▸ 作業内容
団信保険の請求手続きについての文章を、最後の文の後から書き続けてください。

▸ 本文
○ ○ ○

団信保険の調査が来る

8月のお盆前に団信保険の請求手続きをとっていた。6月退院だから遅れに遅れてやっと行ったというところだ。医師の診断書もあったのだですぐに請求することも可能だった。でも、どうせ駄目だろうと思いつつも、最後の糧みたいな部分もあり、結局モラトリアムのようにずるずるとしてしまったということなのだろう。
それでも身上書ではないが、妻の病状について、また家庭のことなどについての長い一文もしたためた。また医療センターから借りているCT、MRIのレントゲン写真を苦労してPCに取り込んでプリントアウトもした。スキャンとかいろいろ試したけど、けっこうな苦労だったな。そうした書類一式を揃えるのに時間がかかったという部分もあることにはあるのだ。
片麻痺での団信保険適用はまずないという。医師からもそんな話を伺っている。だから診断書送っても書類一枚で却下の裁定をもらう可能性が大きいと思っていた。だからこそ保険会社がそれなりに時間をかけて調べてもらえるような状況にもっていければとも思っていた。そのために診断書以外の文書やレントゲンなども揃えたほうがいいと思った。

○ ○ ○

▸ データ抜粋

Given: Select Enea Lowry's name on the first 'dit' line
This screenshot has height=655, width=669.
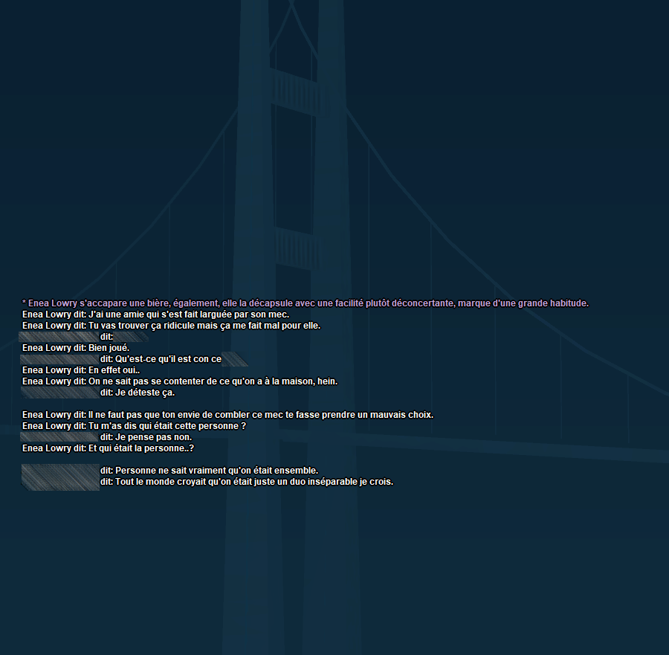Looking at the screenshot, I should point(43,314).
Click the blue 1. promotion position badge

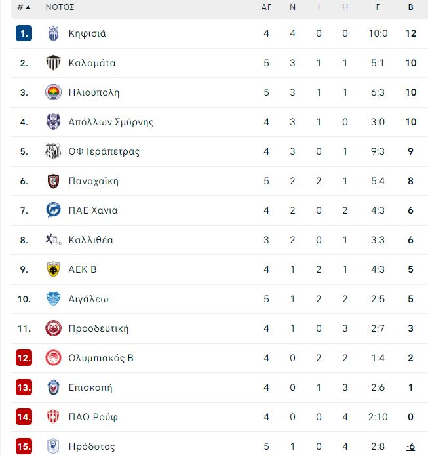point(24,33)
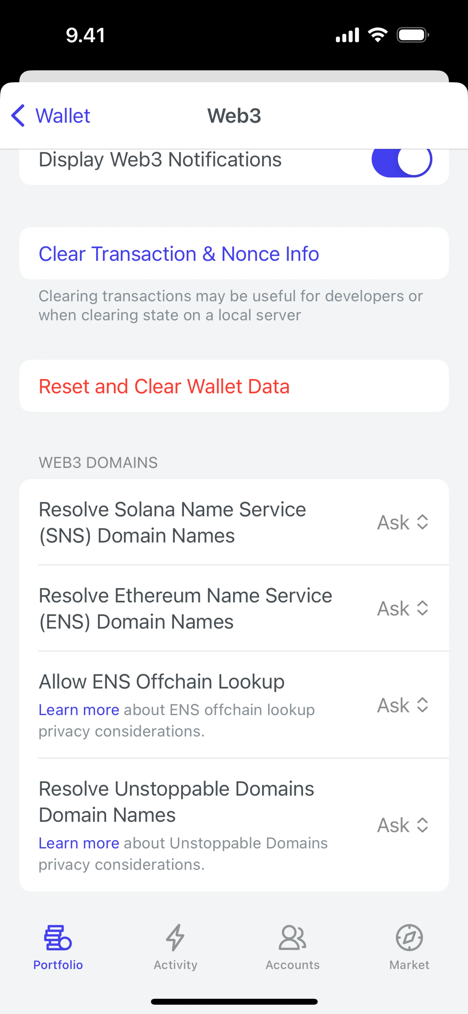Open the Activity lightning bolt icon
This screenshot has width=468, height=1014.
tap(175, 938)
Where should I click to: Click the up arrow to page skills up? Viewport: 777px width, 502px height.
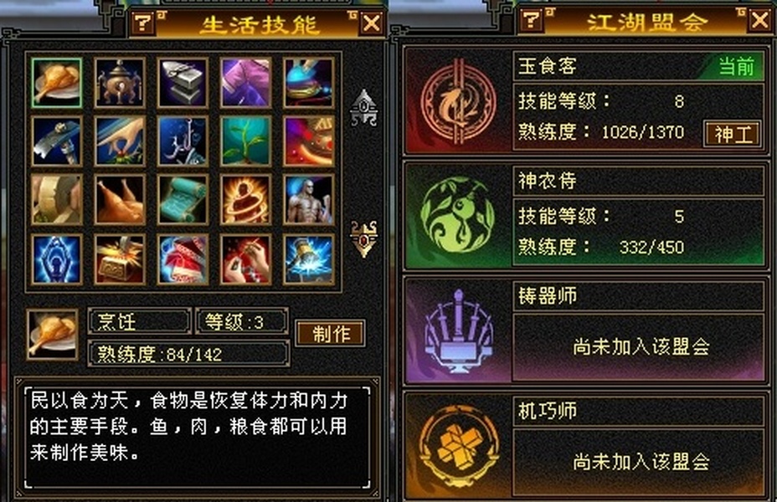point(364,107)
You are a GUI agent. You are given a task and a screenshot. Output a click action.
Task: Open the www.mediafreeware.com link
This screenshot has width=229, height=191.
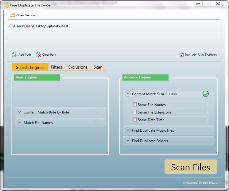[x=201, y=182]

○ ○ ○

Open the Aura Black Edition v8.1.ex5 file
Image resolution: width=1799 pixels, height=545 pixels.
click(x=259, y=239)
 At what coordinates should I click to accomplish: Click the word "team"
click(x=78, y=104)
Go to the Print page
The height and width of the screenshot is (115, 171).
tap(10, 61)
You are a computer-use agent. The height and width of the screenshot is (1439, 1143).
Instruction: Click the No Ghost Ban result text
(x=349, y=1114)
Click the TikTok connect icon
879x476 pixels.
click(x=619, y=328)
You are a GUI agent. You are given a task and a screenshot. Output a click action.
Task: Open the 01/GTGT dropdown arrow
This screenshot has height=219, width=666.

○ ○ ○

▸ 解答
そうして一ヶ月が経過して保険会社から連絡があり面談をしたいということでこの日になった。やってきたのは40代の女性の調査員だ。丁寧な対応をされていたと思う。こちらもことさらに妻の状態を悪く見せたり、いいつのるのも何かとも思い普通に対応した。そう、こういう調査はもう介護保険のことで何度も行っている部分もあるから。トイレや食事は自立しているかと問われれば、自立しているという答えになる。でも、そうした断片的な行動での自立と生活全般の自立とは違うということだけは強調した。
調査員も片麻痺での団信保険の適用はあまりないと話していた(あまりではなく、ほとんどまったくといっていいほど前例がないということだろう)。それに対しては、こちらとしてはよろしくとしか言えない。ただ、これだけは明確に言ってみた。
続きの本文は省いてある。